His face was downturned, eyes unfocused. My palms prickled with sweat as I recognized that expression. Pain beyond the reach of physical reaction. Empty eyes, bereft of hope. That face, and the blood dripping from His wrists, felt far too real. I found myself whispering the words I knew so well. My God, my God, why have you abandoned me? My mouth was dry, and the words were barely audible even to me.
Then, I noticed the gaze of another: One person in the whole massive scene who looked away from Him, toward the viewer. He stood at the very edge of the painting, before a group of onlookers bearing torches in the darkness, and those fires almost seemed a halo. One hand held a palm branch, and the other reached out toward me.
I stepped forward, but my eyes never left that stranger with the light. He held my gaze, smiling with a tenderness I’d never seen before. As the tears blurred my vision I heard a soft dripping sound. I stopped trying to fight the pain and my chest heaved with sobs that sparked an ache in my side. Reason fled my mind, and I didn’t question why my hand was wet as I felt the canvas. The paint was warm and soft, as if I were touching a real human hand.
The Accomplishing by Jordan Carol. 1876. Oil on canvas.

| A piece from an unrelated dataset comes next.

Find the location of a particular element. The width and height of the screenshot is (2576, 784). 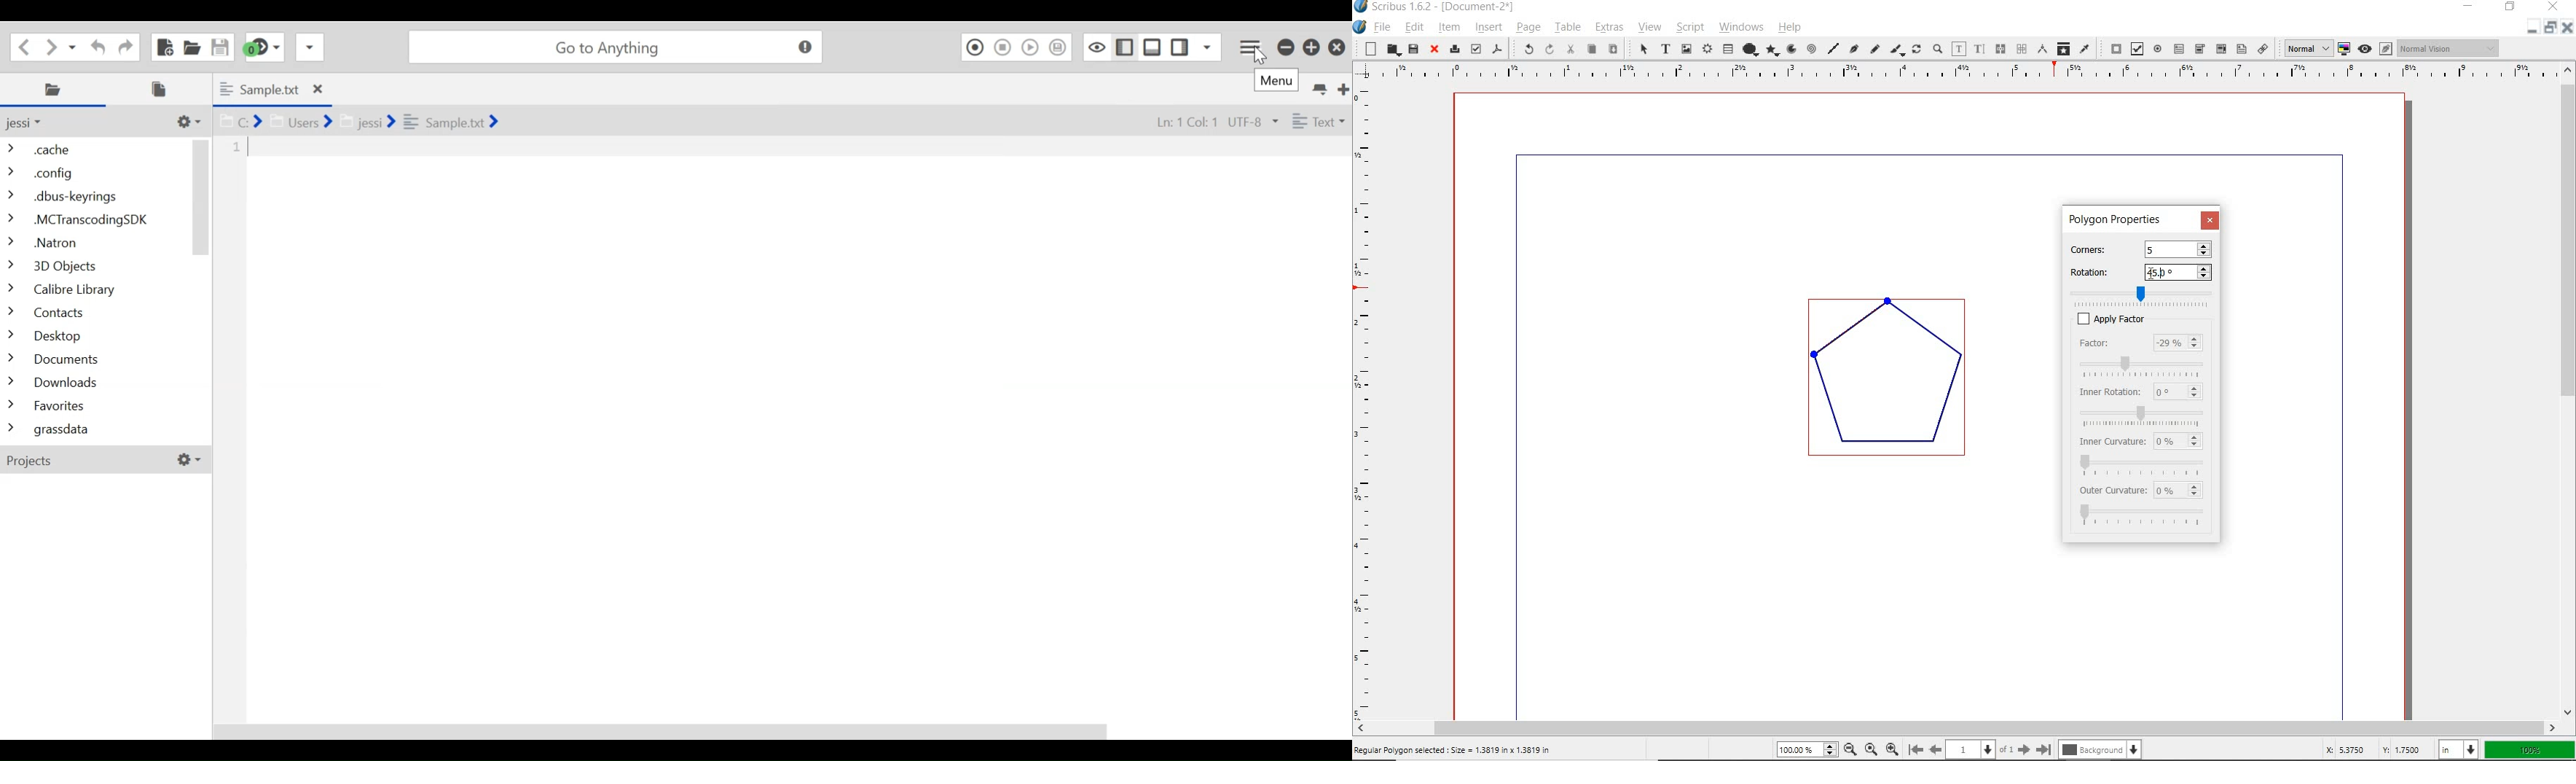

print is located at coordinates (1453, 49).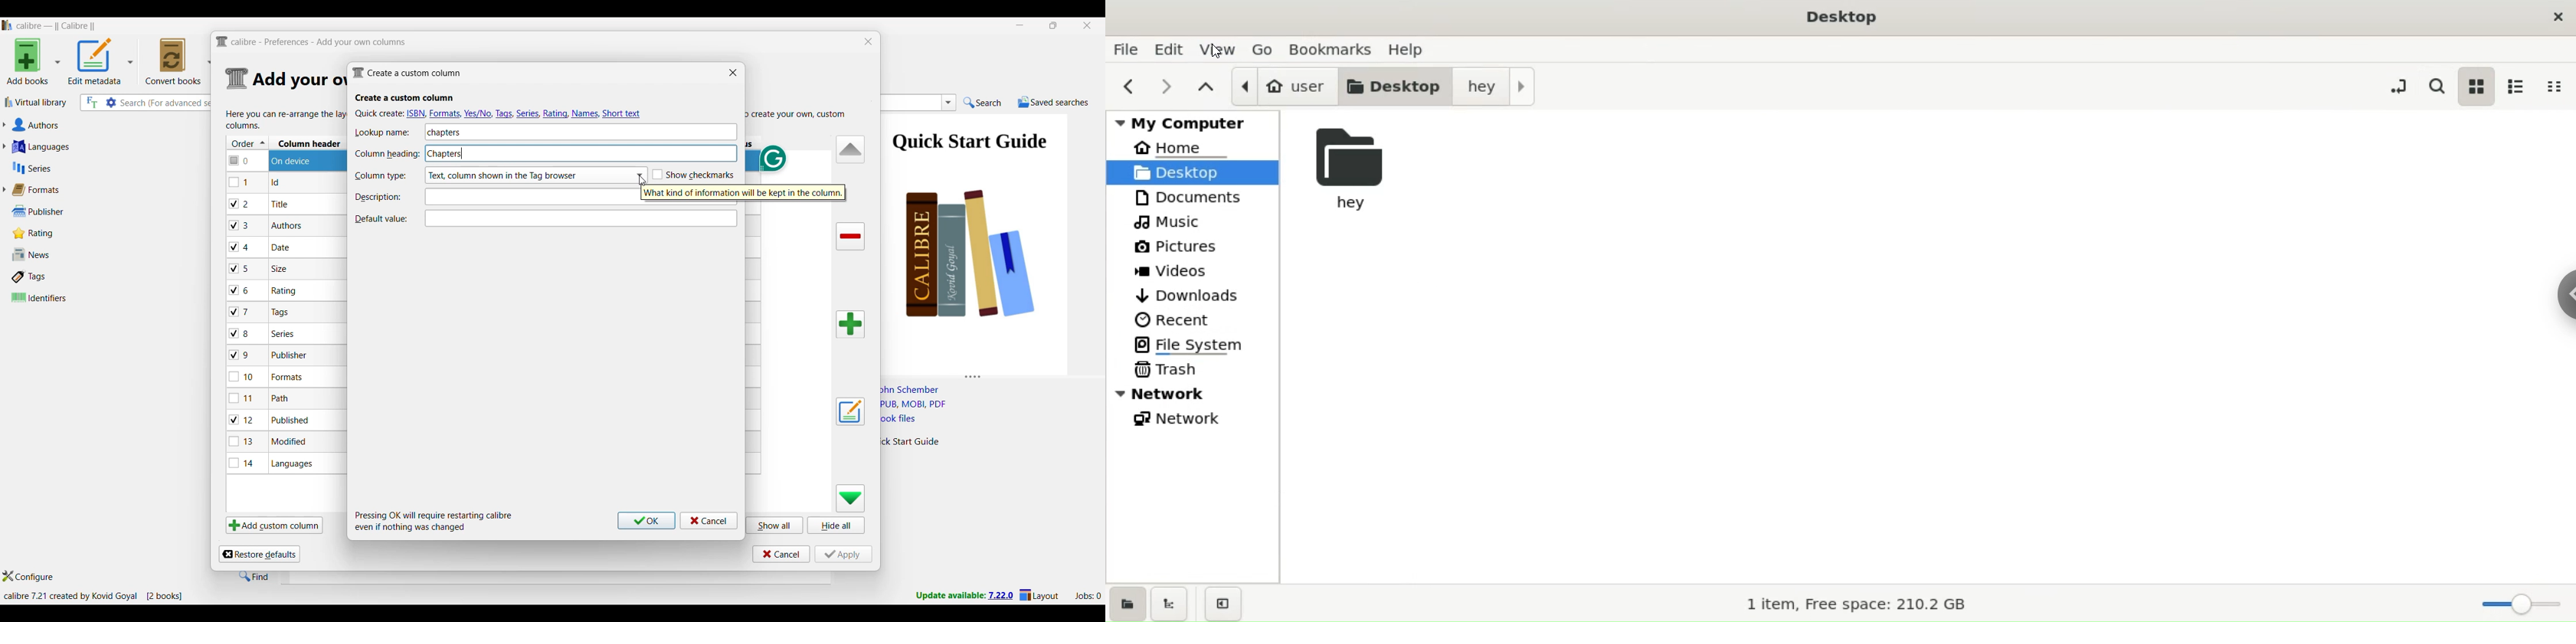 This screenshot has width=2576, height=644. Describe the element at coordinates (54, 255) in the screenshot. I see `News` at that location.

With tremendous shadows and equally dazzling light, Carol’s Accomplishing traps us on the boundary between life and death, past and future, perdition and salvation. This is the only piece from Carol that has survived to the modern day, as the rest of his work was destroyed during World War II. The loss is a massive tragedy, as Carol is praised to no end in letters from his tutor, Alexandre Cabanel, as “a true son of the Academy.” Here we see the limp Christ has released his final breath, his body slack in ultimate surrender to God, fate, and possibly death. The Roman soldier approaches to pierce his side, but the painting keeps him at bay, and Jesus’s expression is painted with a captivating ambiguity. Meanwhile, the crowds gather to watch. All eyes are fixed on the Son of God except the woman who stands at the edge of the painting, beckoning the viewer with scarred arms to join her in mourning and vigil.